====== Quoted passage ======

But geographic location does not tell the whole story, Diamond argues, nor do social mores.
“Rich, powerful countries tend to have good institutions that reward hard work,” he wrote. “But institutions and culture aren’t the whole answer, because some countries notorious for bad institutions (like Italy and Argentina) are rich, while some virtuous countries (like Tanzania and Bhutan) are poor.”
In his efforts to explain both his economic and social world view, Romney has been quoting Landes since at least early 2005, when he first began laying the groundwork for his 2008 presidential campaign.
“If we learn anything from the history of economic development, it is that culture makes all the difference,” Romney told a conservative audience in Spartanburg, S.C., in February 2005. “The cultural underpinnings of America are pretty clear: Americans work. We work hard.”
In making the point, Romney referred to Landes’s book, initially getting the author’s first name wrong, calling him Howard. But he would rarely stumble over his name again, as Landes would go on to become one of the authors Romney most frequently cites.
Romney mentioned Landes throughout his 2008 campaign, and has done so repeatedly this year in several of his prominent speeches — to promote his ideas on the economy at the University of Chicago; to inspire graduating evangelical students at Liberty University; and then, earlier this week, to a group of donors in Jerusalem.
It was there that Romney suggested that the Israeli culture was a key reason the country’s economy was more successful than that of the Palestinian territories.
Romney in the past had generally avoided actually comparing different cultures, but in 2010 he began highlighting economic disparities among specific nations.
“I thought of having been to Israel the first time and remarking at the extraordinary technology that the Israelis had built in their society,” he said at the National Press Club in March 2010. “And yet in the Palestinian areas, there was not that same level of technology and innovation. I looked at America versus Mexico. How could there be such a gap between two nations so close to each other? How can Argentina and Chile today even have such dramatically different prospects for their future, despite their proximity?”
It was a point Romney made again when he was in Jerusalem, in close proximity to the Palestinians, who were stung by the comparison. Palestinians contend that Israel’s control over movements of goods and people at border crossings hamstrings their economic growth.
But Romney has stuck by his comments. “The linkage between freedom and economic development has a universal applicability,” he wrote Tuesday night in his National Review Online piece, in which he seems to broaden the definition of culture to include political and economic institutions. “One only has to look at the contrast between East and West Germany, and between North and South Korea for the starkest demonstrations of the meaning of freedom and the absence of freedom.”
Romney’s campaign did not respond to questions about his beliefs, when and how he started developing his ideas about culture influencing the global economy, and who else influenced him.
In his comments about a cultural role in the economy, he doesn’t address China, for example, a country whose political and economic practices he adamantly disagrees with but one whose economy is booming. He also doesn’t address whether he believes that the current economic woes in the United States are in any way attributable to a change in the country’s culture, or whether culture plays a role in economic differences in some of the poorer states in the South versus the wealthier Northern states.

====== Record list ======

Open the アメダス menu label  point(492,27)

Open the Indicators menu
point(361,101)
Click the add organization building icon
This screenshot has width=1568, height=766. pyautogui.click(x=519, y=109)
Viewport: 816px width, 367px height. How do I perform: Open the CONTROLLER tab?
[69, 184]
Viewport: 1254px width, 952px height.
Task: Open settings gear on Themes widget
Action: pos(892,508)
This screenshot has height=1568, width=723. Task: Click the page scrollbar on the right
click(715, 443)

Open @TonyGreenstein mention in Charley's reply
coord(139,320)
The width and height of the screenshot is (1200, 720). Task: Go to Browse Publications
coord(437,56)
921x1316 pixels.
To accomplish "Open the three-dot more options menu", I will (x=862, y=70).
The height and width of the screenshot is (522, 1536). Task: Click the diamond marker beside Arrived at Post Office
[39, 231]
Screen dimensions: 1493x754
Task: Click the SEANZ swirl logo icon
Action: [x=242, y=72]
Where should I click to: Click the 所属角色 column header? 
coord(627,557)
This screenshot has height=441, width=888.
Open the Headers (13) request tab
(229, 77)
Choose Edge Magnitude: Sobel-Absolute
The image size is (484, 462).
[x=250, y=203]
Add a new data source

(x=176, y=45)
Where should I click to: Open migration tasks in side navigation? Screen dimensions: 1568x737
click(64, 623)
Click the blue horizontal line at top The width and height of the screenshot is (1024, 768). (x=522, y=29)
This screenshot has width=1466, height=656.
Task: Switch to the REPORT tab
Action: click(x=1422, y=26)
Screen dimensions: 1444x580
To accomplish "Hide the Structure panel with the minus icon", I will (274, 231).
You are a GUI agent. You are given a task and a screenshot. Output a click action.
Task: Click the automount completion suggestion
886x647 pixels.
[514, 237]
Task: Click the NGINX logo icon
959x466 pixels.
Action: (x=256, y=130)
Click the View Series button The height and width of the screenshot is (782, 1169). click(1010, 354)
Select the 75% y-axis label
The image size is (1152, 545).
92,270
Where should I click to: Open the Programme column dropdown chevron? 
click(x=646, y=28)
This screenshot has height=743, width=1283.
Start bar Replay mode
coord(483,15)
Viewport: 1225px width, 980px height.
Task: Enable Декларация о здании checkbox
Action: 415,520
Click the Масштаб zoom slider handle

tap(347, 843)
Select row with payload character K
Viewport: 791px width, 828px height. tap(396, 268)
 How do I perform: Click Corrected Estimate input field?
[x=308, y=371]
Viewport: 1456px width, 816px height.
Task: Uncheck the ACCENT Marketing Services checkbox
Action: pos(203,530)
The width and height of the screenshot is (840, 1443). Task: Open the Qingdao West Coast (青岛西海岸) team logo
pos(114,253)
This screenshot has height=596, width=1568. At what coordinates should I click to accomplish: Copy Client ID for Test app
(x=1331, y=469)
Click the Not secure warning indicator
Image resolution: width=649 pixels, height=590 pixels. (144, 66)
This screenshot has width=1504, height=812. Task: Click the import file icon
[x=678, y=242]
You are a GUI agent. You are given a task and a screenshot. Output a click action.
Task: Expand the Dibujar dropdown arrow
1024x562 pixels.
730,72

======

_The tasks:_
1. In the article on Romney, what wrong first name did Romney first give Landes?
2. Reproduce the part of the article on Romney between "In his efforts" and "2008 presidential campaign.", inclusive.
The listing has no connection to the article on Romney.

_Exercise solutions:_
1. Howard.

2.
In his efforts to explain both his economic and social world view, Romney has been quoting Landes since at least early 2005, when he first began laying the groundwork for his 2008 presidential campaign.